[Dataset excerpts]
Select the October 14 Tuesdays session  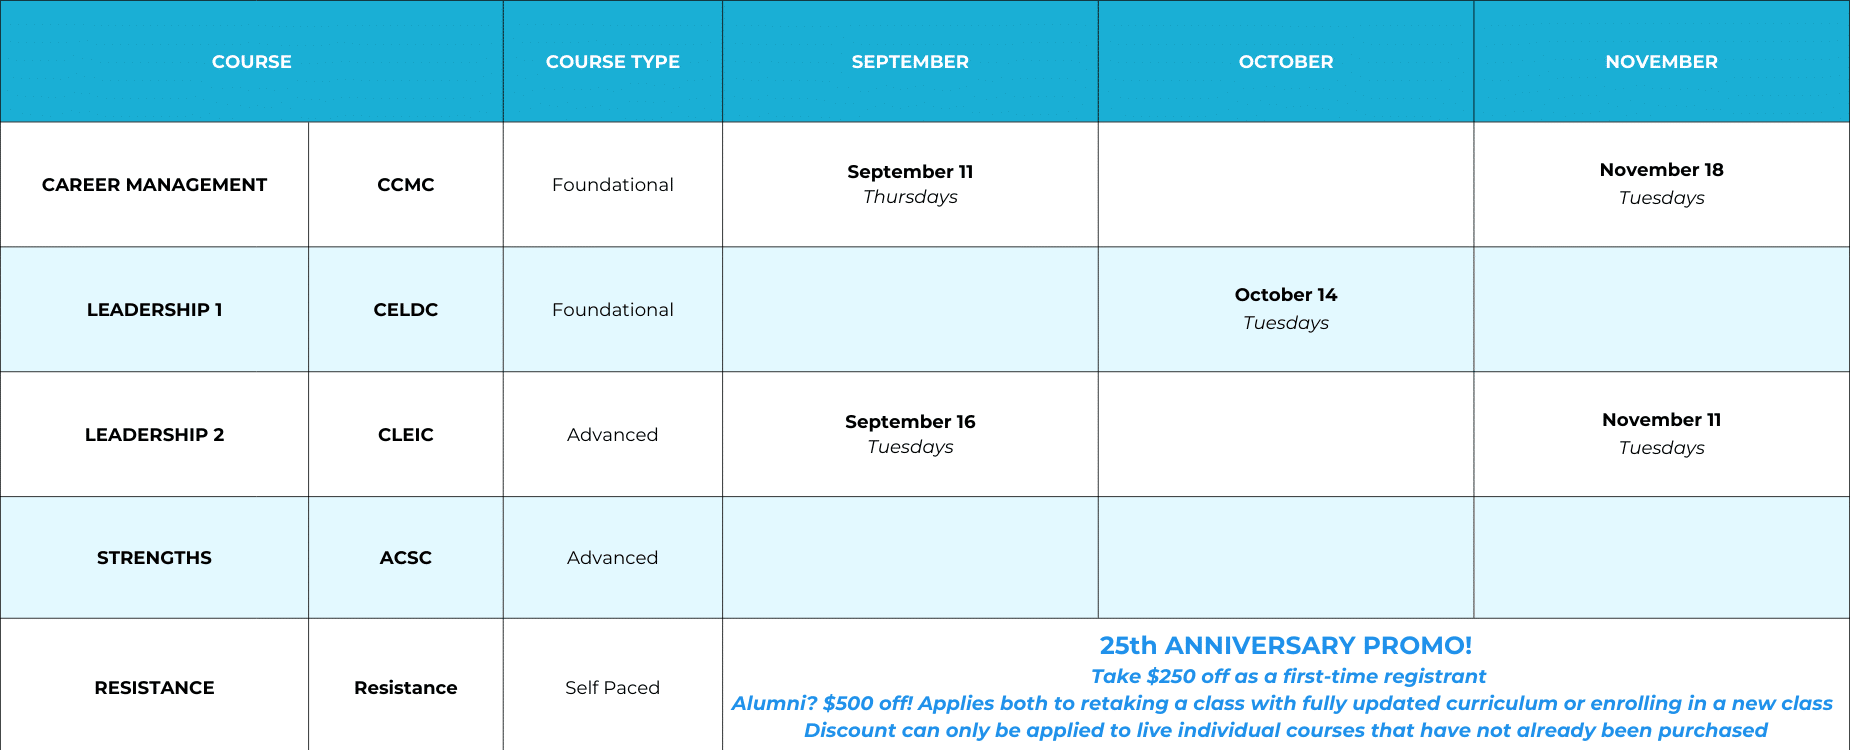pos(1285,308)
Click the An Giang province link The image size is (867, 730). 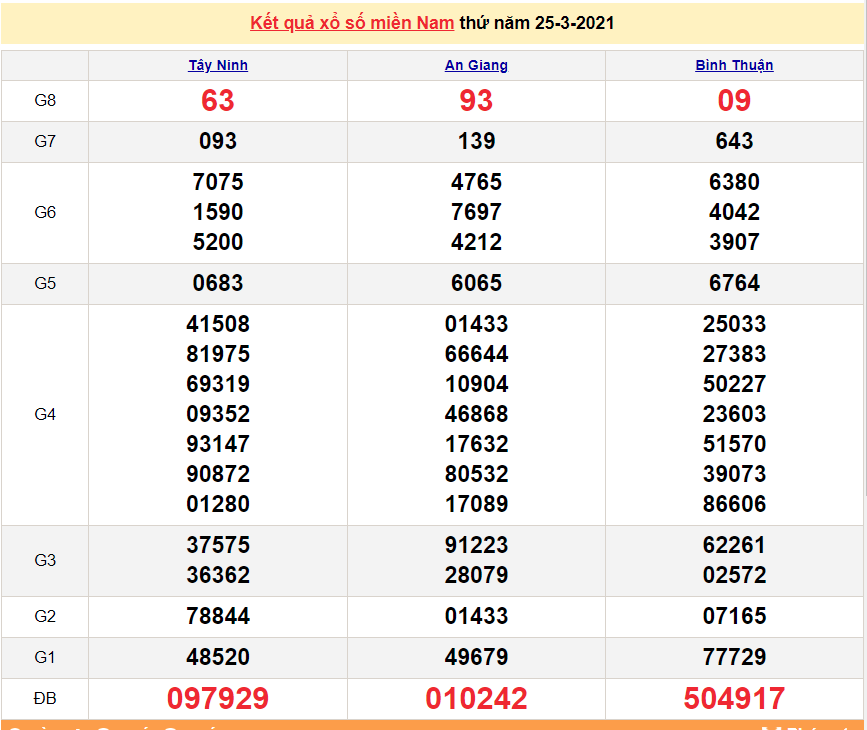point(476,65)
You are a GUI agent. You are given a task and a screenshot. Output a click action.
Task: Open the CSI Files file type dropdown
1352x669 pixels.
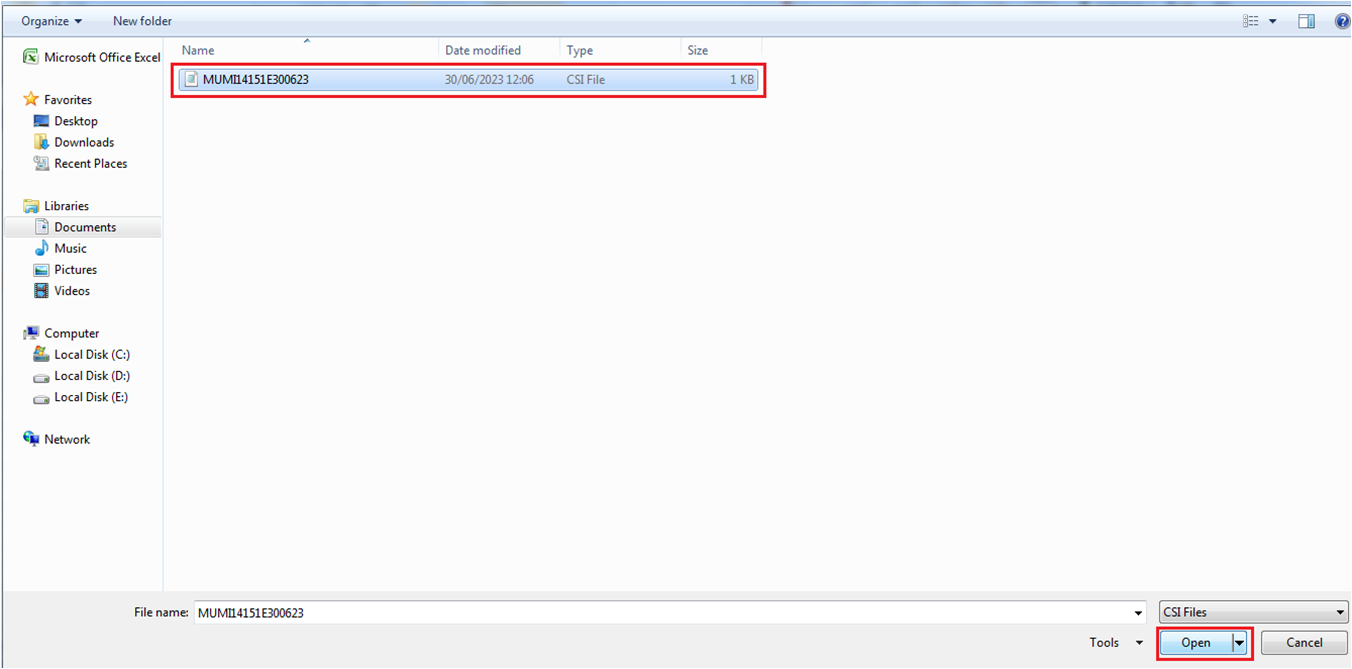[x=1253, y=611]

Exercise objective :: Leave every picture out, and repeat exactly the lines from the one containing "Task: Open the CSI Files file type dropdown" through the last line of the entries, both ends included.

Result below ::
Task: Open the CSI Files file type dropdown
1352x669 pixels.
[x=1253, y=611]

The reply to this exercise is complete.